「竹中直人にやりすぎはない」
竹中のほうでも周防が喜ぶような動きを即興的にやっては笑いをとるようになった。だが、あるとき、ちょっと不安になって「やりすぎじゃないですか?」と訊いたことがあった。これに対し監督からは「竹中直人にやりすぎはない」との言葉が返ってきたという(※1)。《演じるというのはぼくにとってはすごく恥ずかしいことなんです。本当は演じたりせず、ふざけているのが大好きでね》と話す竹中にとって(※4)、周防のような監督はありがたい存在であった。

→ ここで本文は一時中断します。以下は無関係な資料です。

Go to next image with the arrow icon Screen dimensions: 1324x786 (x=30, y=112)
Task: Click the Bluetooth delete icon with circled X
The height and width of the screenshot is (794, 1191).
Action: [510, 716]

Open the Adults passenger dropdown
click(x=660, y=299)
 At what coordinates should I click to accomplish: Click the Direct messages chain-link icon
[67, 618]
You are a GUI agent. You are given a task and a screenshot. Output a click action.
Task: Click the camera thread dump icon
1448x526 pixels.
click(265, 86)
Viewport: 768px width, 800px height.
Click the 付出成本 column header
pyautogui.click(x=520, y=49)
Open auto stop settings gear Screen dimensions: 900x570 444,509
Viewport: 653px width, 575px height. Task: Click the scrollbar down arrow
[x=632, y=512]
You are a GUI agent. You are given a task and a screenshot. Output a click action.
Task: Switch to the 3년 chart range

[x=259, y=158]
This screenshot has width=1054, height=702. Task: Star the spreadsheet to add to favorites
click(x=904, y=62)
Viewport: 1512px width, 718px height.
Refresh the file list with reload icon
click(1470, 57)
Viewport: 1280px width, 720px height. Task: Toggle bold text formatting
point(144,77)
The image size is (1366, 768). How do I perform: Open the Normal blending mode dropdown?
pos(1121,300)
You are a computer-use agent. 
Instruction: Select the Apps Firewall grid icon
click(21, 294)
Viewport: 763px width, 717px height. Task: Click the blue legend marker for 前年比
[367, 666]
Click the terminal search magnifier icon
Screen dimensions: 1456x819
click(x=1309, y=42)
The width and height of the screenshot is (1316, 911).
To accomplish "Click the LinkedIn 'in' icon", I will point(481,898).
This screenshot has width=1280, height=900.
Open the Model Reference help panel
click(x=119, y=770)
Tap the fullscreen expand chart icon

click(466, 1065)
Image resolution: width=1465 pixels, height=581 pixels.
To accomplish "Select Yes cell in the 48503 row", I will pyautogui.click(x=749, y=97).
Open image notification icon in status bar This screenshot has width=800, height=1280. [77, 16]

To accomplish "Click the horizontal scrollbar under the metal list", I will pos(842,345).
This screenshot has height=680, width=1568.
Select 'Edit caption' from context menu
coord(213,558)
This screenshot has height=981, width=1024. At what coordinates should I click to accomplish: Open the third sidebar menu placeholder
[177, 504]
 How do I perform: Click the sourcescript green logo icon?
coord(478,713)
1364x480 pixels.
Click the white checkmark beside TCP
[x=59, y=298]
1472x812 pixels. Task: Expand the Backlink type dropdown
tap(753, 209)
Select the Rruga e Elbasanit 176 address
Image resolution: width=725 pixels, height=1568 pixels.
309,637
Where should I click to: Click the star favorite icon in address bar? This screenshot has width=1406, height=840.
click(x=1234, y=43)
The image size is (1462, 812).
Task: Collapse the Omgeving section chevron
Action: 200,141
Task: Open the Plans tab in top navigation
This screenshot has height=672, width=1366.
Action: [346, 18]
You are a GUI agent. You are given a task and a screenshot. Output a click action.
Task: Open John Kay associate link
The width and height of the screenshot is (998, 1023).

周防監督とのやりとりからもうかがえるように、竹中は現場でアドリブを交えながら役をつくっていくタイプだ。そもそも「役づくり」という言葉自体を嫌い、「役者はただ現場に行けばいい」との信条を持つ。彼に言わせると《脚本には書かれていないもの、現場で役者と役者が向き合った時に生まれる空気、それが大切》であり、《いきなり他人同士が夫婦を演じたり、親友でもないのに、親友の役を演じたりする。そのあり得ないことを現実的にするのは現場で生まれる即興性であり、監督の力だと思います》というのだ(※1)。
学生の自主映画にノーギャラで参加したことも
この姿勢は、映画監督の立場になっても変わらない。オファーに対しても、《基本的には撮れるなら何でも撮りたいという思いはあります。「台本を読んでから決める」なんて役者においても僕はあり得ない。声をかけられれば何でもやりたい》という(※5)。台本を読んでから決めるなんて何を偉そうに、と思ってしまうらしい。そのため、学生が撮る自主映画に出演依頼され、ノーギャラで出たこともあった(※6)。
キャリアを重ねれば否応なしにベテラン扱いされるが、竹中はこれにも抗う。8年前のインタビューでは《僕はベテランになったらおしまいだと思っているし、良い役者とか、味のある俳優になりたいなんて意識もない。極端に言えば、いつになってもバカができる役者でいたい》と話していた(※7)。安住してしまうことに何より不安を覚えるのは、『秀吉』のオファーを受けたときから変わりがない。